In PCS we have this concept of a trust space that is a measure of how much you trust people vs how much you rely on technology to make them do what you want. With digital business the trust space is growing for the people. You need to start thinking about this.
Trust an artifact of your decisions and your actions.
This is very good news! It means we have some control over the amount of trust we have. There is no such thing as perfect trust, and yet we still have to trust people and we need people to trust us. We need to trust technologies as well.
Risk management can help us because there is a relationship between trust and risk. As we accept more risk, we engender less trust and vice versa.
Risk management is the conscious recognition that we can’t protect ourselves from everything. Every day we make choices. On the one hand, we can invest in controls and experience less risk or save some money and experience more risk. These two points create a continuum.
It is a legitimate business decision to exist anywhere on this continuum.
This is also very good news! It means we have choices! The only mistake that everyone makes is they think they live on the right hand side (low risk), but in reality they live on the left hand side (high risk). Or they have no visibility in where they are on this continuum.
We are seeking a balance between the needs to protect and the needs to run the business.
To create this balance, we need to get better at making conscious decisions regarding risk. Earlier this year I was helping a large consumer software products company who wanted to accelerate their use of public cloud. I helped them build a risk model that guided decisions like which applications go into the cloud, which don’t, which data goes into the cloud, and what controls are necessary.
Every step of the way they were making conscious risk decisions that created efficiencies, saved costs, managed risk, and most importantly managed the trust relationship between them and their customers. They were managing risk to create real business value.
But making these decisions can be difficult and it requires you and your organization to think in a different way. It was summed up best by the head of risk and controls for a global bank who I was speaking to recently. He said “I don’t need risk experts. They always come in with an answer. I need people who can THINK!”
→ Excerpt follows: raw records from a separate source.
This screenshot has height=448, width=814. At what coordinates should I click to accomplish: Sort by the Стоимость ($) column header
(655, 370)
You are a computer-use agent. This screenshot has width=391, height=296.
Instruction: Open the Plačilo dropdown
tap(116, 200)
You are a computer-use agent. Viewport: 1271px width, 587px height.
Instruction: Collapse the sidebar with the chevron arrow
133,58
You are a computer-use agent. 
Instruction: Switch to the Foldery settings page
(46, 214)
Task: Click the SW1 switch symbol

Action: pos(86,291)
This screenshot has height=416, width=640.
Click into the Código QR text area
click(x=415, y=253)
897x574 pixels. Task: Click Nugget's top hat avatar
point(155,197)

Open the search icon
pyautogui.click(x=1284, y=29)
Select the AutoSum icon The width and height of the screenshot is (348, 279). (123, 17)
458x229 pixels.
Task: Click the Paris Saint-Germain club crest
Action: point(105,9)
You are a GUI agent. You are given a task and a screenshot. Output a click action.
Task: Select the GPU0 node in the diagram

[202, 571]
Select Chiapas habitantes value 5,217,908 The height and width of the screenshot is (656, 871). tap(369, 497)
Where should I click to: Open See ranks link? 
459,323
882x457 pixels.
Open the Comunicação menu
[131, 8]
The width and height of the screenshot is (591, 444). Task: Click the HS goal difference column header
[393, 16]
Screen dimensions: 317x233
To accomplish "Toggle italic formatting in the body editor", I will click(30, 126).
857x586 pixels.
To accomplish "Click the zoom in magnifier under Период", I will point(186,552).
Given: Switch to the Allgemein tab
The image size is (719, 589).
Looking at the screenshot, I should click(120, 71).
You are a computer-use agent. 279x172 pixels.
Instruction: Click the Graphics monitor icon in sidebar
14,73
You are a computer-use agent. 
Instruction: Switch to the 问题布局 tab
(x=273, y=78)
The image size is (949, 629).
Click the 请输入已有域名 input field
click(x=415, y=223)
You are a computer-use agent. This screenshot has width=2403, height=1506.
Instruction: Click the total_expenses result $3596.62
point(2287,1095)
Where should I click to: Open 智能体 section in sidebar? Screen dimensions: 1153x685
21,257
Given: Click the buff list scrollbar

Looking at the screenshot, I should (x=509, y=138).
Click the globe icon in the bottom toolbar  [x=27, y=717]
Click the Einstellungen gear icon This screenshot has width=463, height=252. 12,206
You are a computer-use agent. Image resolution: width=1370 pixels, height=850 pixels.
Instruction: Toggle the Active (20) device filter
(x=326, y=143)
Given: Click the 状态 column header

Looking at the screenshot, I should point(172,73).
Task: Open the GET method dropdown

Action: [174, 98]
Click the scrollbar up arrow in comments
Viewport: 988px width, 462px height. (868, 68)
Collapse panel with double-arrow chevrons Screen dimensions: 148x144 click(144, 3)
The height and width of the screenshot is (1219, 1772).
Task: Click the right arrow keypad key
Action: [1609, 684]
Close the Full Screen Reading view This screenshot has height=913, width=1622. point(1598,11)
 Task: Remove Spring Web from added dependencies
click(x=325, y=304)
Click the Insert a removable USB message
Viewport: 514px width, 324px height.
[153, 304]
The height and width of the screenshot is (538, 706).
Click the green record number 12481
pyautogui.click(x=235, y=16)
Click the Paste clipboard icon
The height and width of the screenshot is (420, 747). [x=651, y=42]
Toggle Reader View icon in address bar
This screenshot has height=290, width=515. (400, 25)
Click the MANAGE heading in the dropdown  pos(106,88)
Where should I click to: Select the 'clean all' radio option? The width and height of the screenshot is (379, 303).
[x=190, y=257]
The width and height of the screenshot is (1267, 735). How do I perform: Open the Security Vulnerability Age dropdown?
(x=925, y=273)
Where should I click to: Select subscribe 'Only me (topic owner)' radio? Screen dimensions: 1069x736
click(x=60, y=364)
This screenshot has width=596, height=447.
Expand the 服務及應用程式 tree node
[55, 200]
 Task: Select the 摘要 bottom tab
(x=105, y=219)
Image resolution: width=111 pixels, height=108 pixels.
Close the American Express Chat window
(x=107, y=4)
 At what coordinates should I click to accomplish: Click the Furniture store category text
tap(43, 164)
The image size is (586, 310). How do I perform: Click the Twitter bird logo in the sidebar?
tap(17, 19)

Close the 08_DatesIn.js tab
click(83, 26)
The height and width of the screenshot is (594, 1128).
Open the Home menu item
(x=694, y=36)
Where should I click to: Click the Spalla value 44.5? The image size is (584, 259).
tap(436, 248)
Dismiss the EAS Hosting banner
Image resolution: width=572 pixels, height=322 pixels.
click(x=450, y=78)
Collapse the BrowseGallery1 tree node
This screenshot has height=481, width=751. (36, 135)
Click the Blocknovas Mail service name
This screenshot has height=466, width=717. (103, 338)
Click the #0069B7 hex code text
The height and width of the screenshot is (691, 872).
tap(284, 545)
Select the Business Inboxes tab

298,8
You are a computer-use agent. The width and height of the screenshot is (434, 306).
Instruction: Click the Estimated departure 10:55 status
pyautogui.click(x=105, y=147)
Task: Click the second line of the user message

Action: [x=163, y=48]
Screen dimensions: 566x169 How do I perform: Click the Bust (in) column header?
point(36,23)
To help organizations think differently we provide research on a model to integrate risk and corporate performance. We also have a brand new risk treatment model that is designed to abstract out all the technology and help get the appropriate non-IT executives involved in making some serious risk-based decisions.
The best way to guide your decisions is to put them in a business context and connect them to desired business outcomes. Consider the following for success:
- How much trust to you really need? People and technologies.
- What are the business opportunities for enhanced trust? They are out there, you just need to find them.
- How much risk and security is appropriate?
This brings me back to my original question. Is the Internet secure enough?
The answer, my friends, is entirely up to you.